March forwards to the 1960s when the space race is in full swing, and what is it that’s leaving a similar impression in young minds? Star Trek. Walk around any NASA facility and ask anyone over the age of 40 (which as of 2015 was at least 80% of the agency’s workforce), and most will tell you they were inspired to get where they are today by watching that show, and wanting to make it a reality.
What we’re seeing now, I propose, is the cycle repeating in another new medium. Again, we’ve spoken at length at our con appearances about art inspiring the explorers of tomorrow, but now I have a theory as to why some examples of that art do this and others are forgotten. The key is that the medium in question in each instance was relatively new and developing when the explorers and scientists each inspired were in their youth.
The first rocket pioneers were influenced by comics that predated the iconic superheroes of both Marvel and DC, the men and women at the forefront of the space race were among the first to watch television broadcasts as children– and now? The target audience and demographic of Call of Duty: Infinite Warfare is the generation that grew up with the original Nintendo Entertainment System.
For each of these generations, the new and emerging medium served as the means for dreaming the dream anew. Each new technology gave us a new kind of canvas to paint the same gleaming, alabaster murals of the future as envisioned by Robert Heinlein, Isaac Asimov, Wernher von Braun, Walt Disney, Joss Whedon, and Elon Musk. The real reason why Infinite Warfare wasn’t held back by the “future fatigue” of the previous entries in the series was because it was the first and only chapter to ride this current. The Call of Duty fan base wound up forgiving the game’s imperfections, because it gives players what they were really looking for, even though they didn’t know they were: a fine ship to call their own, and a star to sail her by.
The notion of being “inspired” by a video game may sound silly and even juvenile to us, but it can’t be more silly than it was for the people who grew up on comics and radio serials who went on to create the world’s first space program. Arthur C. Clarke said that such dreams have three phases of how they’re perceived by others:
- “It’s completely impossible.”
- “It’s possible, but it’s not worth doing.”
- “I said it was a good idea all along.”
That’s why Zoe had to remind her husband Wash in the scene in Firefly where they discuss psychic phenomena, “We live in a spaceship, dear.” The truth will always be stranger, so no one should ever feel ashamed of harboring a healthy imagination and a sense of fantasy!

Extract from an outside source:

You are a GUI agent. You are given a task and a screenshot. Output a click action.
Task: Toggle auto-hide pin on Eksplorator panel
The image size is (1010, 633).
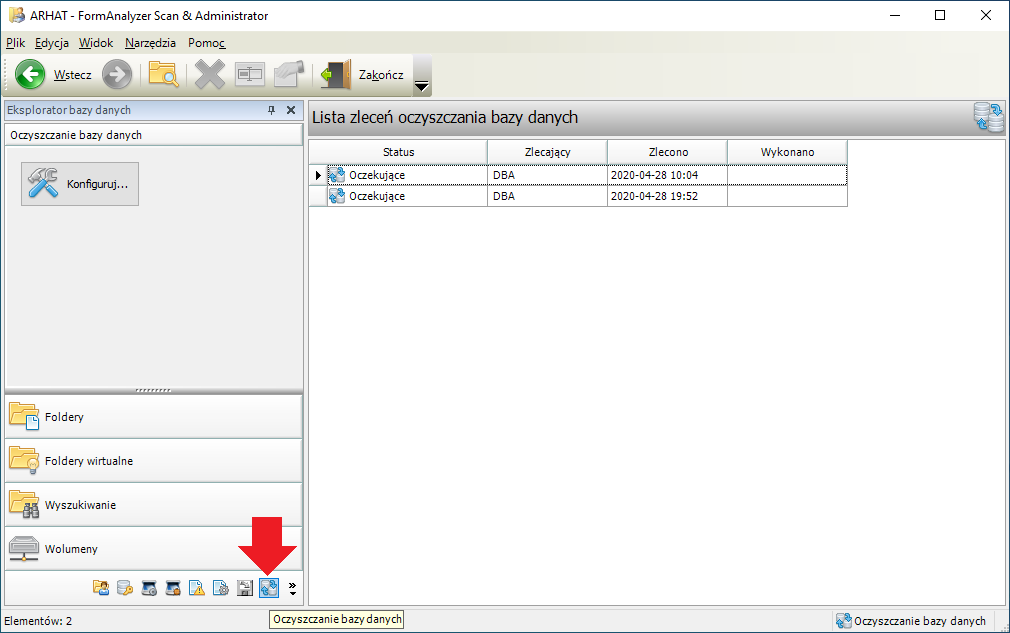point(272,110)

That’s also why it’s worthwhile to name real spaceships after iconic ships from science-fiction. Bridging the gap between the hard science of space exploration and the imaginative realm of science-fiction helps open the public’s eyes to how it’s relevant to their interests– in other words, they feel a connection to the vehicle that they wouldn’t have had otherwise, which in turn gives them another reason to care– the name, whether it’s Enterprise or Falcon or Heart of Gold or Serenity, gives them someone to root for.
And that’s one of many reasons why we believe SpaceX’s first Crew Dragon should bear the name Serenity when she finally breaks atmo. If you agree, write to SpaceX founder and CEO Elon Musk and president Gwynne Shotwell to tell them so.